台湾・桃園市で開催される「2026桃園地景藝術節」に作品《小燕鷗的休憩所》‐コアジサシの休憩所を出展します。 「風見どりシリーズ」の新作です。 桃園市許厝港湿地展区の「許厝港自行車景觀大橋上」に設置しています。

作品の詳細
https://taoyuanlandart.tycg.tw/artwork/xiao-yan-ou-de-xiu-qi-suo


作家コメント

風見鳥 ― 自然を観察することから

この作品は、鳥の観察から生まれました。

ある冬の日、東京の港で何百羽ものカモメが同じ方向を向いて並んでいる光景に出会いました。
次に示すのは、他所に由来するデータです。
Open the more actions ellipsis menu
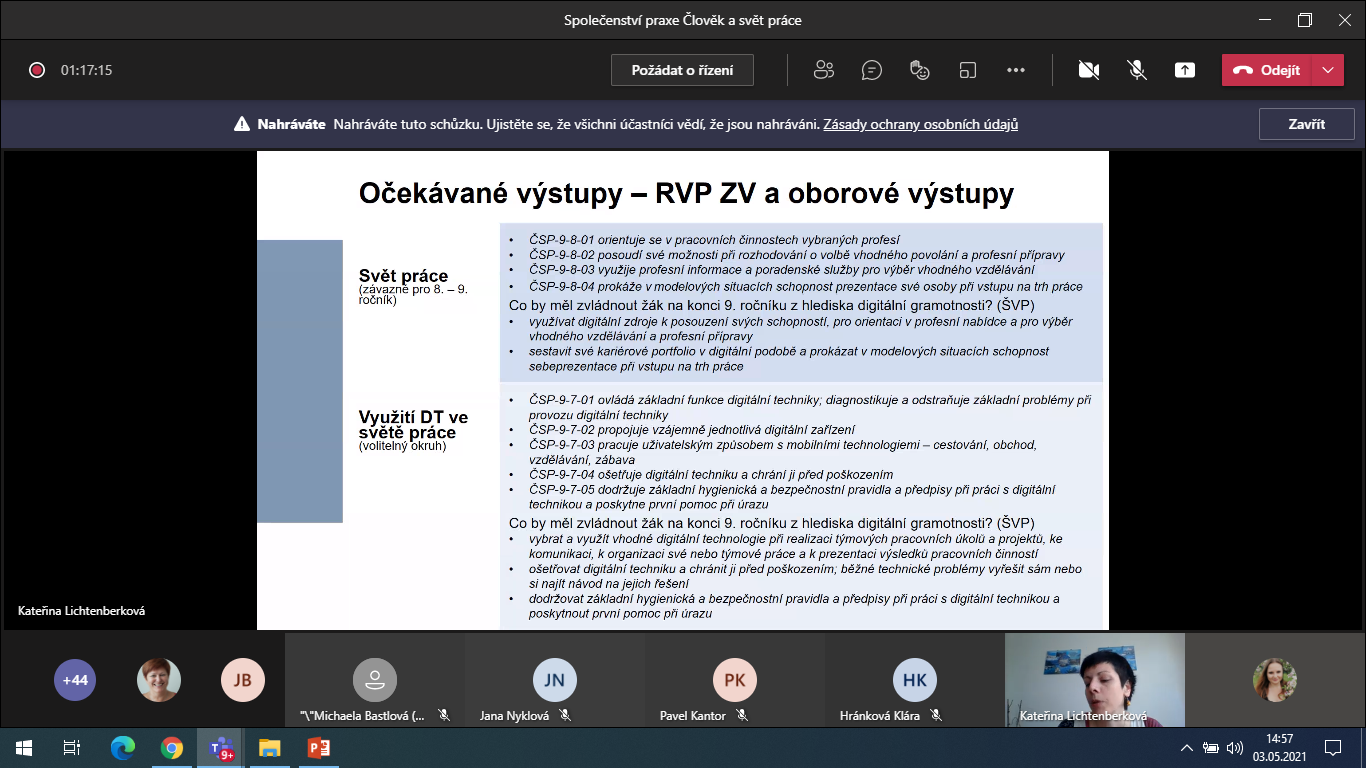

まるで示し合わせたかのように、一定の距離を保ちながら風上を向いている。その姿を見た瞬間、「風見鳥」という言葉が頭に浮かびました。
風見鳥は、風向きを知るための装置として知られています。しかし私は、その起源は人々が自然を観察する中で生まれたのではないかと想像しています。鳥が風を受けながら休む姿を見て、その知恵を暮らしの中に取り入れたのではないか。そう考えたとき、自然と人との距離がぐっと近く感じられました。

実際に鳥を観察していると、地面にいる鳥も、水辺の鳥も、電線に止まる鳥も、多くが風の方向を向いています。こうした発見は、本やインターネットではなく、自ら観察することで初めて見えてくるものです。

私の風見鳥は、そうした自然観察から得た気づきを形にした作品です。人工的につくられた風見鳥と、その隣で同じように風を向く本物の鳥。その光景を通して、人と自然とのつながりや、自然から学び続けてきた人類の営みを感じてもらえたらと思っています。

今回モチーフとしたのはコアジサシです。

コアジサシは長い距離を移動する渡り鳥であり、この土地とも深い関わりを持っています。作品は橋の上に設置されていますが、その場所からは湿地や海といった自然環境だけでなく、工場や風力発電施設も見ることができます。
自然の風を受けて向きを変える鳥たちと、風を利用してエネルギーを生み出す人間の営み。その両方が同じ風景の中に存在しています。
私はそこに、人と自然との関係を見つめ直すための小さなヒントがあると考えています。